Puso el vaso en sus labios resecos y bebió del agua, tomando ávidamente cada gota revitalizante como si su existencia dependiera de ello.

—Estás pasando por el Despertar, niña.

No se sentía como un simple despertar, más bien como un brusco despertar. La chica tenía preguntas, comenzando con el reloj de la mesita de noche.

—¿Qué día es? —Miró de nuevo el reloj, donde la esquina izquierda mostraba la fecha, sin creer lo que tenía ante sus ojos.

—Lunes.

—Nooooo... —No podía creerlo.

¡Había dormido durante cuatro días!

Lo último que recordaba era haberse ido a la cama el jueves después de un fuerte episodio de calambres menstruales, o eso pensaba, pero allí estaba el lunes sin ningún recuerdo de viernes, sábado o domingo.

—Sé que tienes preguntas. Pero deberías calmarte antes de que las responda —dijo la anciana suavemente, viendo la mirada salvaje y de pánico en sus ojos.

—Yo... —Las palabras le fallaron mientras tartamudeaba sin razón.
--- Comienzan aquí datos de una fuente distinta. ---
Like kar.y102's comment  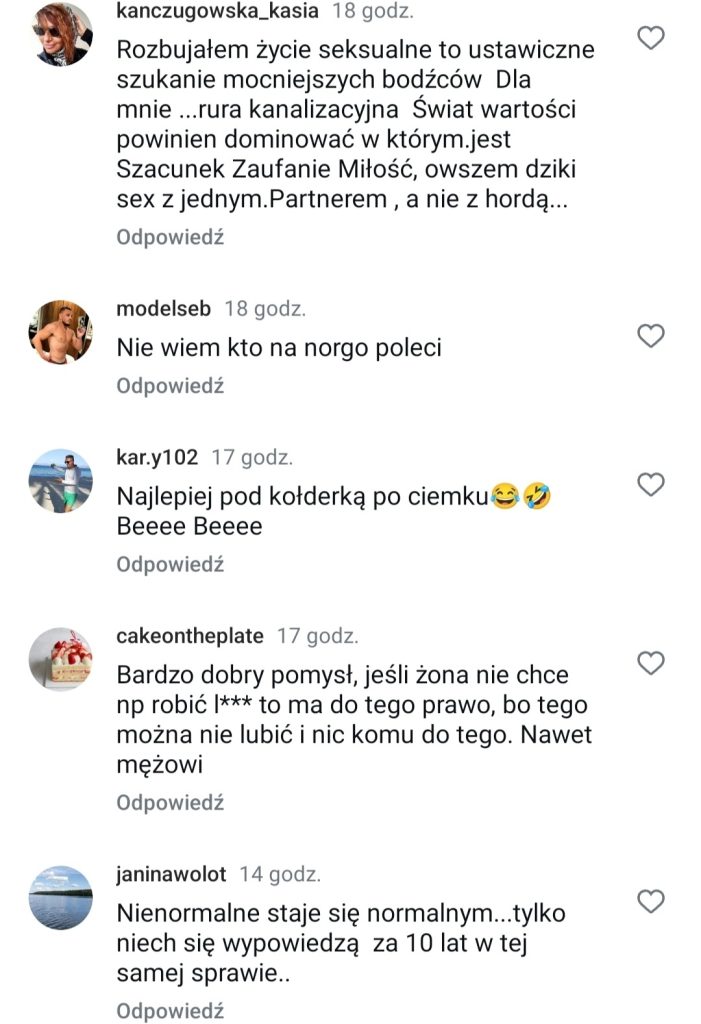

No tenía idea de lo que iba a decir.

La sensación ardiente en su cuerpo regresó con una punzada, haciéndola querer quitarse su camisón.

La anciana se movió a su lado, leyendo sus pensamientos de nuevo y procedió a ayudarla a quitarse la prenda.

Sus extremidades eran inútiles.

Miró su forma desnuda. Era la suya, desde su dedo gordo del pie derecho torcido hasta las marcas de nacimiento que salpicaban sus muslos extremadamente pálidos.

Pero no sentía que le pertenecieran más.

—Mamá, ¿qué me pasa? —preguntó de nuevo, sin tener la voluntad de detener el torbellino de pensamientos en su cabeza.

No podía estar muerta, ¿verdad?

¿Cómo sabe una rara como ella si estaba muerta?

—No te pasa nada, hija de mi corazón. Solo recibiste tu primer mensaje después de tu Despertar.

Esa palabra de nuevo. ¿Y de qué estaba hablando la anciana sobre un mensaje?

Deseaba poder sentir un corazón palpitante o un pulso saltarín, cualquier cosa que le dijera que no estaba muerta. La presencia de la anciana no le servía de nada porque su vieja yo ya estaba a las puertas de la muerte.

Necesitaba respuestas a preguntas que ni siquiera conocía.

Con manos temblorosas debido a la vejez, cubrió la desnudez de la chica y se sentó a su lado, entrando en detalles, unos detalles desgarradores de lo que cambió la vida de la chica para siempre.